Anak itu menceritakan bahwa suatu ketika ia dan ibunya didatangi seorang wanita dewasa di rumahnya. Wanita itu dengan sangat ramah membangun obrolan dengan orangtua dari wanita remaja tersebut.
Setelah mengumpulkan cerita dan mengetahui kondisi ekonomi keluarga itu, wanita itu lantas menawarkan jasa akan menikahkan anak tersebut dengan seorang lak-laki dari negara lain.
Lantaran dijanjikan akan diberikan uang dan kehidupan anak itu akan terjamin, orangtua dari anak itu menyetujuinya.
“Akhirnya wanita itu video call dengan laki-laki dari negara lain. Ada pembicaraan, Ibunya setuju. Tak lama kemudian, laki-laki asing itu datang ke rumah si anak tersebut,” terang Arifatul.
Sebagai bentuk persetujuan, ibu dari anak itu menandatangani sebuah kertas perjanjian untuk menyatakan kesediaan anaknya dinikahkan secara adat.
“Ibu itu diberikan uang 100 juta rupiah. 80 juta rupiah digunakan untuk pesta pernikahan. Sisanya 20 juta rupiah diberikan kepada ibunya,” ujar Arifatul.
Anak itu menceritakan, setelah menikah, dia tinggal di hotel. Setiap hari aktivitasnya hanya bersenang-senang saja, seperti rekreasi, kulineran, dan belanja. Namun, setiap pagi dia diantarkan pulang ke rumahnya di desa dengan mobil.
Ternyata, ungkap Arifatul, setelah 3 minggu anak ini di hotel, yang si perantara sedang mengurus paspor dan segala sesuatunya untuk keperluan di negara lain.
“Modus ini mulai terendus. Ketika si anak ini akan berangkat, pihak keimigrasian bandara merasa curiga dengan rencana keberangkatan anak tersebut keluar negeri. Untuk mencegah hal-hal yang tidak diinginkan, pihak keimigrasian mengamankan anak tersebut,” tutur Arifatul.

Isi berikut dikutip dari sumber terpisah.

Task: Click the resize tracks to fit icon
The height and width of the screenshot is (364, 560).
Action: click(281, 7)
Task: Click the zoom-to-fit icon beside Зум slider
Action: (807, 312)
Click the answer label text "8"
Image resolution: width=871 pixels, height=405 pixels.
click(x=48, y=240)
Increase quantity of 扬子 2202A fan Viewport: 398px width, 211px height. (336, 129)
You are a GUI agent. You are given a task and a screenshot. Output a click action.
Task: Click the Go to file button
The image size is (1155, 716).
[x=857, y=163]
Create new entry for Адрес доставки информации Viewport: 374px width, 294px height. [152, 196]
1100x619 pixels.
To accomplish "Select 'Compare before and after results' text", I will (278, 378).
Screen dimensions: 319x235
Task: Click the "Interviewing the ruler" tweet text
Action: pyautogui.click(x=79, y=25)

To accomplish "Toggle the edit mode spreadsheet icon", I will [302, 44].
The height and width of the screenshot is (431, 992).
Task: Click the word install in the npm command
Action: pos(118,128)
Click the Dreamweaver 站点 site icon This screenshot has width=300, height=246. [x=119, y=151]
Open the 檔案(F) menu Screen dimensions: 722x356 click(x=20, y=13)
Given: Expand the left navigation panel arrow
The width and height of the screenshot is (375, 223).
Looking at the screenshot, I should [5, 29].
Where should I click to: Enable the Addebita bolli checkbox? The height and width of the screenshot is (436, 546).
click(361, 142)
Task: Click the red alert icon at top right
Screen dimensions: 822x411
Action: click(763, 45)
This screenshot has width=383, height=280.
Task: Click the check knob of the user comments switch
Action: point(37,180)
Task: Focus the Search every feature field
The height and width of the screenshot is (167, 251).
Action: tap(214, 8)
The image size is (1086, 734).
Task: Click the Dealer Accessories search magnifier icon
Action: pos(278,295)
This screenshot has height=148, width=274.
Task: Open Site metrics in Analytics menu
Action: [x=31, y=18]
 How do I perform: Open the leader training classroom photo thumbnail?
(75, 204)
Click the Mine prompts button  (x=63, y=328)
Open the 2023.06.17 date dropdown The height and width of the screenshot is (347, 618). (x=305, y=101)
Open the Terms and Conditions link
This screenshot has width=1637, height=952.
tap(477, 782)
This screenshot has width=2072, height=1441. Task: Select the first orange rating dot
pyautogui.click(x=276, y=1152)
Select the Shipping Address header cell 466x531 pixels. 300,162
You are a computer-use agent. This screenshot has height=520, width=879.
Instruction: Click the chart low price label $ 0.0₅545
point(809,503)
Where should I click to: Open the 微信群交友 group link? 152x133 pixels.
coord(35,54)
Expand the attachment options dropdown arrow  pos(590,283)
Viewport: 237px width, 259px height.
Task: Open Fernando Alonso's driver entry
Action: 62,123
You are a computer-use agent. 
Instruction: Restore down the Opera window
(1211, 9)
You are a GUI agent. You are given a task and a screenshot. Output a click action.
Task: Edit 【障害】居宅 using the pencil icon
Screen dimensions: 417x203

Arifatul merasa prihatin wanita berusia berlasan tahun itu terpaksa menjalani hidup yang seharusnya belum ia lakukan.
“Di 16 tahun ia sudah melakukan hal yang sepatutnya belum ia alami. Dia sudah menjadi istri, tidak melanjutkan sekolah,” katanya.
Belakangan, disamikan Arifatul, diketahui surat perjanjian yang ditandatangani orangtua anak itu, salah satunya berbunyi: jika si anak tidak jadi berangkat ke negeri yang dituju, maka harus mengembalikan uang laki-laki tersebut dua kali lipat.
“Ternyata, lelaki itu memberikan uang sebesar 250 juta rupiah. Namun, orangtua anak itu hanya menerima 100 juta rupiah, yang 150 juta rupiah diambil wanita perantara tersebut. Jadi, jika anak itu tidak bersedia berangkat ke negara lelaki itu, maka orangtuanya harus mengembalikan 500 juta rupiah,” ungkap Arifatul.
Arifatul mengajak berbagai pihak, termasuk kaum ibu-ibu untuk mencegah kembali terjadinya perdagangan orang dengan modus kawin pesanan. (Rif)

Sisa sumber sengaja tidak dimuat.